Scientists have found further proof that prehistoric humans populated Australia and New Guinea roughly 25,000 years before they migrated to the neighboring islands of Melanesia. Call it a gut feeling.
The new evidence comes from the DNA of Helicobacter pylori, a parasite that makes its home in the human gastrointestinal tract. People who live in developing countries without access to modern medicines are most likely to harbor the bacteria, which can cause ulcers and stomach cancer.
Population geneticists have previously used human DNA to trace our ancestors’ migration out of Africa. They rely on the fact that DNA acquires tiny changes over time that are passed from generation to generation. Each time a small band of pioneers leaves the main group and ventures into new territory, it develops its own distinct pattern of genetic mutations. By comparing those patterns in people alive today, scientists can reconstruct the path taken by humans as they spread out around the world.
This time, researchers focused their attention on H. pylori. The bacteria was already well established in the human gut when the first explorers left Africa roughly 60,000 years ago. Molecular biologist Mark Achtman and his colleagues figured its evolution should mirror that of its Homo sapien hosts.
“It was obvious that this would work,” said Achtman, who has appointments at the Max Planck Institute for Infection Biology in Berlin and the Environmental Research Institute at University College Cork in Ireland.
The research team gathered 212 H. pylori specimens from gastric biopsies or mucus samples provided by indigenous people in Taiwan, Australia, New Guinea and the Melanesian islands of New Caledonia in the southwest Pacific. Those samples yielded 196 distinct haplotypes –- blocks of DNA that are inherited together –- which the scientists used to track the bacteria’s ancestry.
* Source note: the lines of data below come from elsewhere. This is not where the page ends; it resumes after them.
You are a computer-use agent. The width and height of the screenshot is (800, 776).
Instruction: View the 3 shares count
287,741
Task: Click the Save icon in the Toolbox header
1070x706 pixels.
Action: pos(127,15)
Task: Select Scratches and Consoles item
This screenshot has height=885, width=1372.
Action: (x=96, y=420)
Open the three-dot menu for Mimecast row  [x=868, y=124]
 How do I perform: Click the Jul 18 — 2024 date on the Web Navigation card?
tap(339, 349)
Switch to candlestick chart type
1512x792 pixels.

Fifty of the haplotypes belong to a family called hpSahul, which is common among Australian aborigines and the highlanders of New Guinea. By comparing those haplotypes to versions of H. pylori in Asia, the researchers were able to determine that the humans who carry hpSahul today branched off from their mainland Asian forebears between 31,000 and 37,000 years ago.
An additional 54 of the bacteria haplotypes were part of a family called hspMaori, which was found in native Taiwanese, Melanesians and Polynesians in New Caledonia.
The researchers surmised that if the islands were populated by people from Taiwan, the hspMaori versions of H. pylori would be pervasive and most diverse among native Taiwanese. They studied samples from members of five of the six aboriginal tribes in Taiwan and found that both of their predictions were true.
The eastward migration from Taiwan to Melanesia occurred about 5,000 years ago, the researchers found. Their results will be published in Friday’s edition of the journal Science.